Chaitén, 60 kilomètres plus au sud, a été détruite par une éruption volcanique en 2008 et reconstruite sur un terrain légèrement plus haut. L’ancien centre-ville existe toujours, à demi enseveli sous les sédiments volcaniques, ses rues visibles sous la boue grise durcie et ses fondations exposées comme de l’archéologie. Le traverser est inquiétant d’une manière difficile à expliquer — non pas dramatique, juste très silencieuse.

Le tronçon central : Puyuhuapi à Coyhaique

La Carretera passe par Puyuhuapi, un village de descendants d’immigrants allemands qui ressemble à de la Bavière transplantée dans un fjord chilien. Les sources chaudes des Termas de Puyuhuapi, accessibles seulement par bateau, se trouvent au bord du fjord et constituent l’une des expériences de baignade les plus surréalistes que j’aie connues — tremper dans une eau à 38 degrés en contemplant des sommets glaciés de l’autre côté de l’eau. On y est restés plus longtemps que prévu, parce que partir exigeait un véritable acte de volonté.

Au sud de Puyuhuapi, le glacier suspendu de Queulat apparaît au-dessus d’une vallée fluviale, une masse de glace suspendue entre deux parois qui vêle sous tes yeux. Le sentier jusqu’au point de vue prend environ deux heures dans chaque sens et se termine à un lac où flottent des icebergs. Le bruit de la glace qui se détache — un craquement lent et grave suivi d’une cassure puis du silence — arrive quelques secondes après l’image, physique oblige.

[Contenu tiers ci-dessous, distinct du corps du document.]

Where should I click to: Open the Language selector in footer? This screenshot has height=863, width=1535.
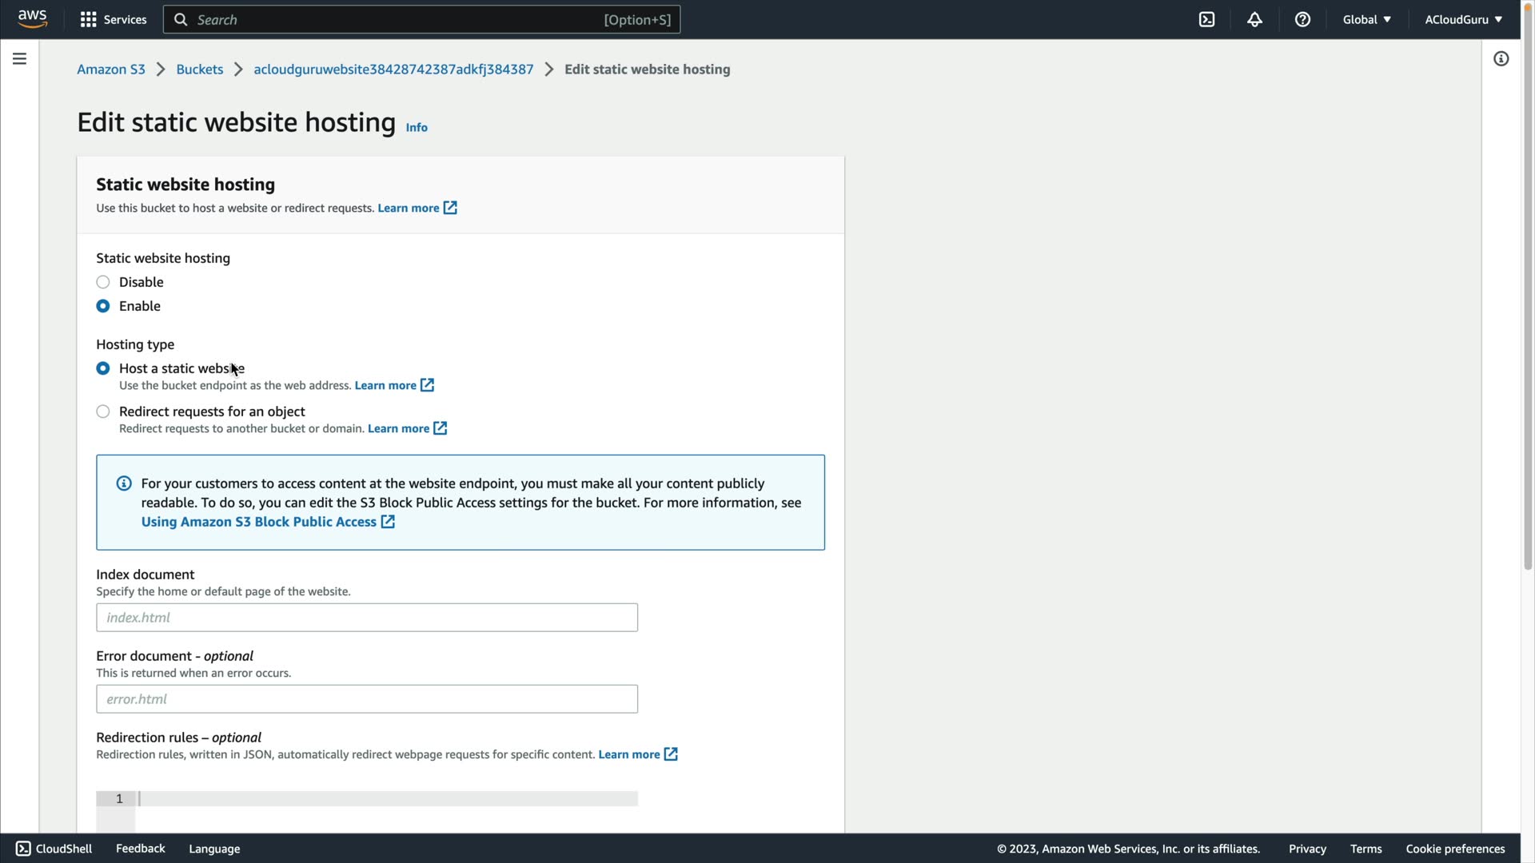pos(214,849)

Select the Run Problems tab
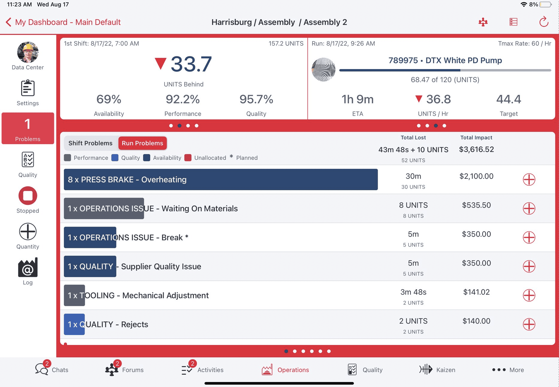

Villa O’Higgins : le bout de la route

La route se termine à Villa O’Higgins, un village d’environ 500 habitants à l’extrémité d’un système de lacs qui borde le champ de glace sud-patagonien. L’atmosphère y est typiquement bout-du-monde : le restaurant ouvre quand il ouvre, l’approvisionnement en carburant fluctue, et les sentiers de randonnée vers le champ de glace sont des entreprises sérieuses que les habitants décrivent avec une franchise qui fait office d’avertissement approprié. Un passage frontalier aventureux vers l’Argentine, par bateau et sentier équestre, existe pour ceux qui continuent vers le sud, ce qui est soit une idée merveilleuse soit une très mauvaise idée selon les conditions du moment.

Quand y aller : de novembre à mars pour la praticabilité de la route ; janvier et février pour un maximum de lumière du jour. La route peut rester franchissable mais nettement plus difficile aux saisons intermédiaires — octobre et avril sont possibles pour des conducteurs expérimentés avec un véhicule bien préparé. Évitez mai à septembre, quand des sections se couvrent de neige et que certains services ferment complètement. Vérifiez toujours l’état des routes aux postes de la VIALIDAD avant chaque tronçon.